I scoffed at science for its frequent arrogance (I’m tired of hearing “Well, I trust science”) and what I saw as a calculating and cold approach to the world. But there is absolutely room and reason for science in any discipline of interest. I thought my experience in Italy would be strictly scientific—and it was, in a technical sense—but I entirely underestimated the potential of science to uncover stories about the past, to reveal a history that is not only a product of texts and photographs but of leaves, rocks, and landscape. I began to realize that science acts as a brilliant telescope into history, a concrete link between the present and past.
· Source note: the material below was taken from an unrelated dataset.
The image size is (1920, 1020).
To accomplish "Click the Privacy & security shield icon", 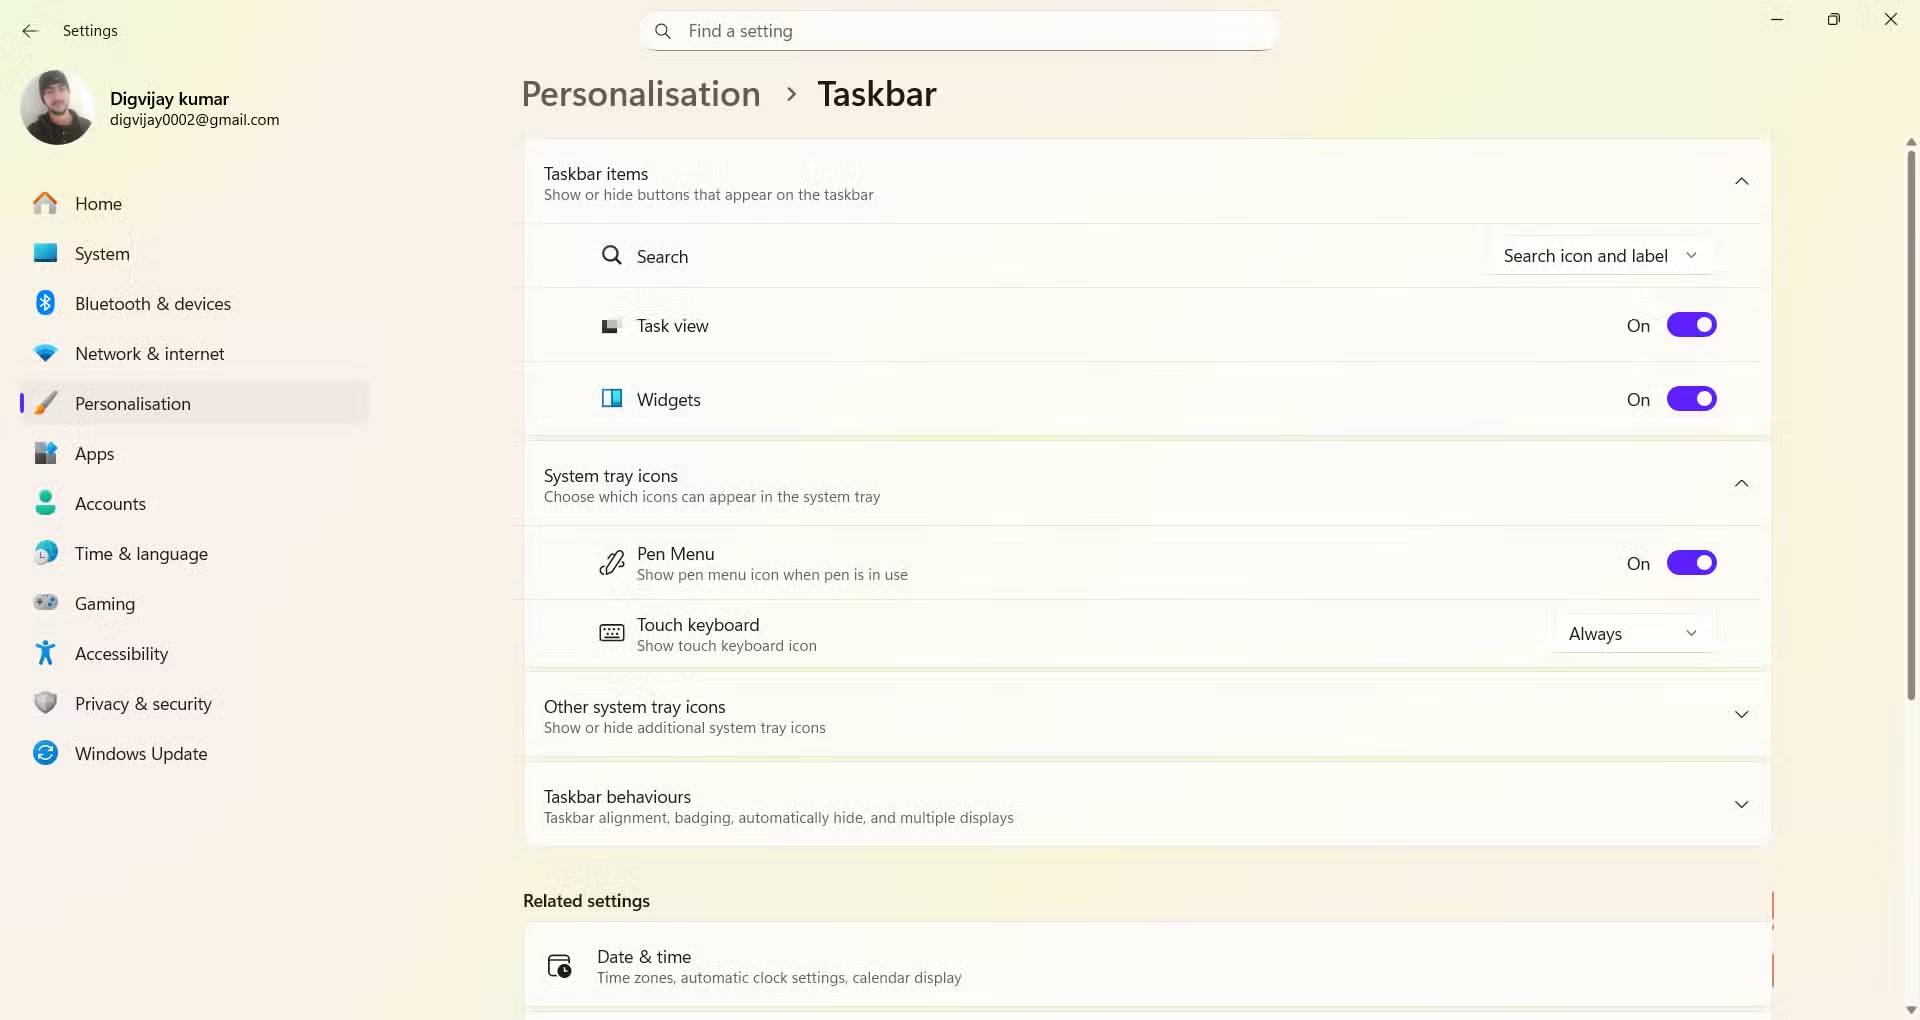I will coord(45,703).
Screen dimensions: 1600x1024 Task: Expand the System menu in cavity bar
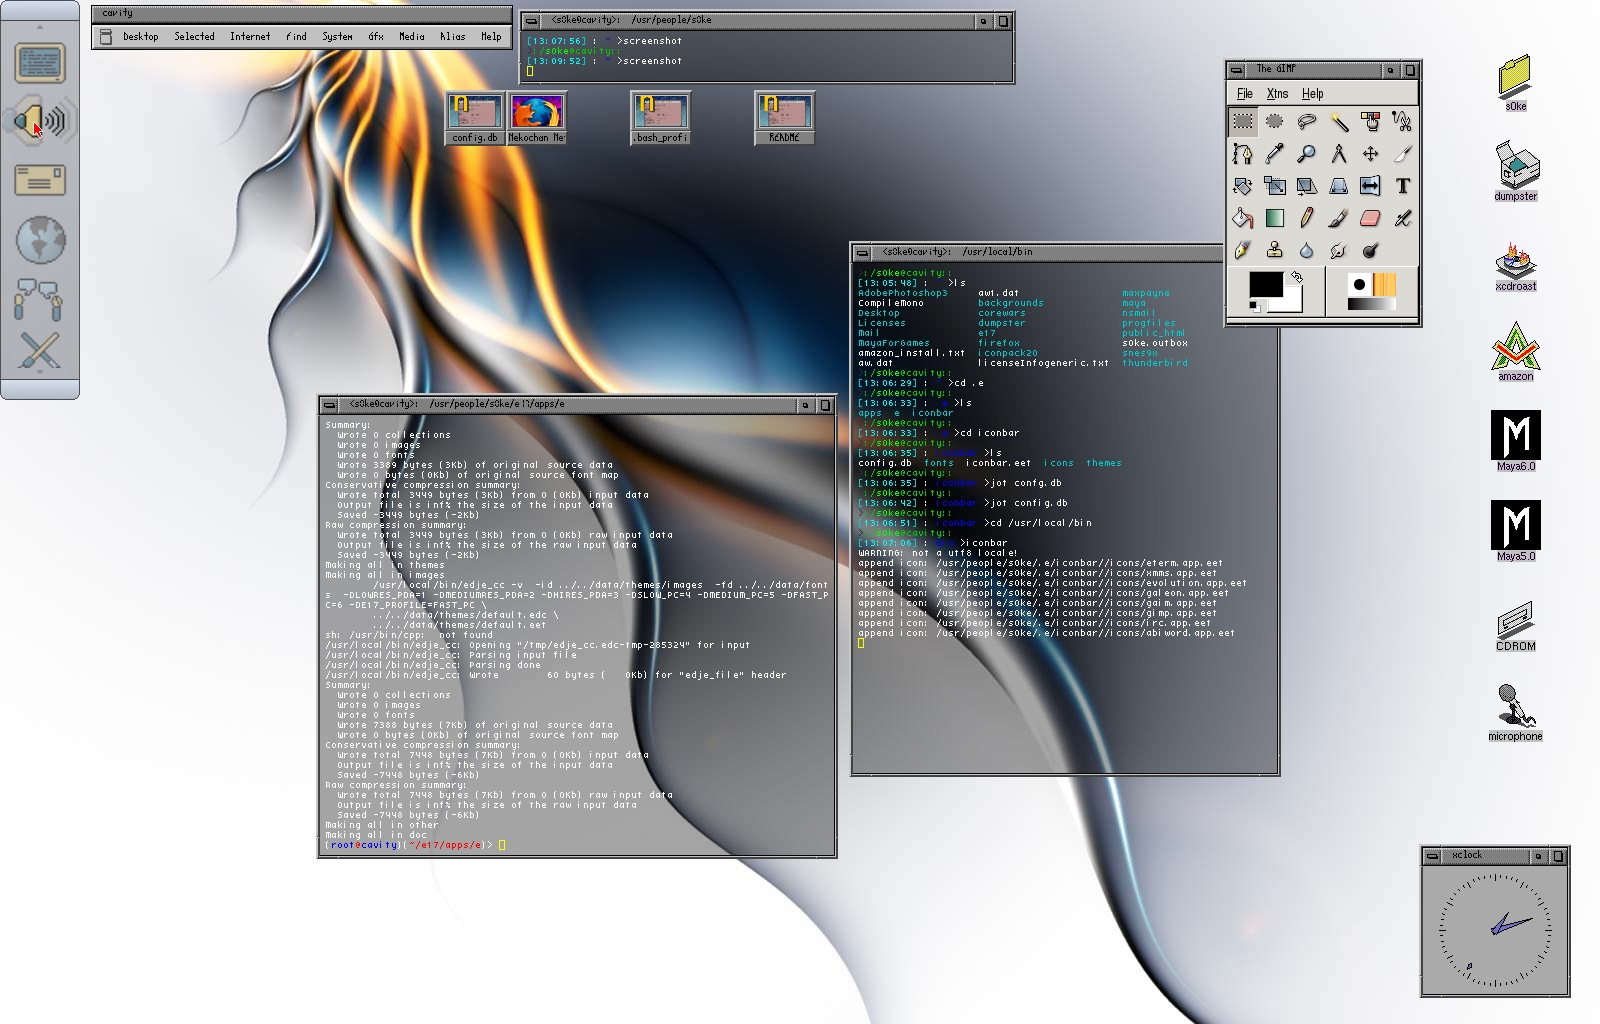pyautogui.click(x=336, y=37)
And as I scribbled down notes about the brothels in ancient Pompeii and fertilizer in the olive orchards, even my understanding of history—a discipline to which I felt zero previous animosity— transformed, as I realized that history is not confined to the stacks of Firestone Library, but it is discoverable, in the same way that polio vaccines or continental drift are discoverable. Science could tell stories, stories that mattered, like the story of an ancient civilization, the story of farming, or the story of climate change.

 

The anti-science advocate did scientific field work. The SEL-credit hustler dedicated sixteen hours a day to her only STEM course. When I arrived back on Princeton’s campus after a long week of hard work, I felt like a student reborn.

 

For the first time in a while, I liked science.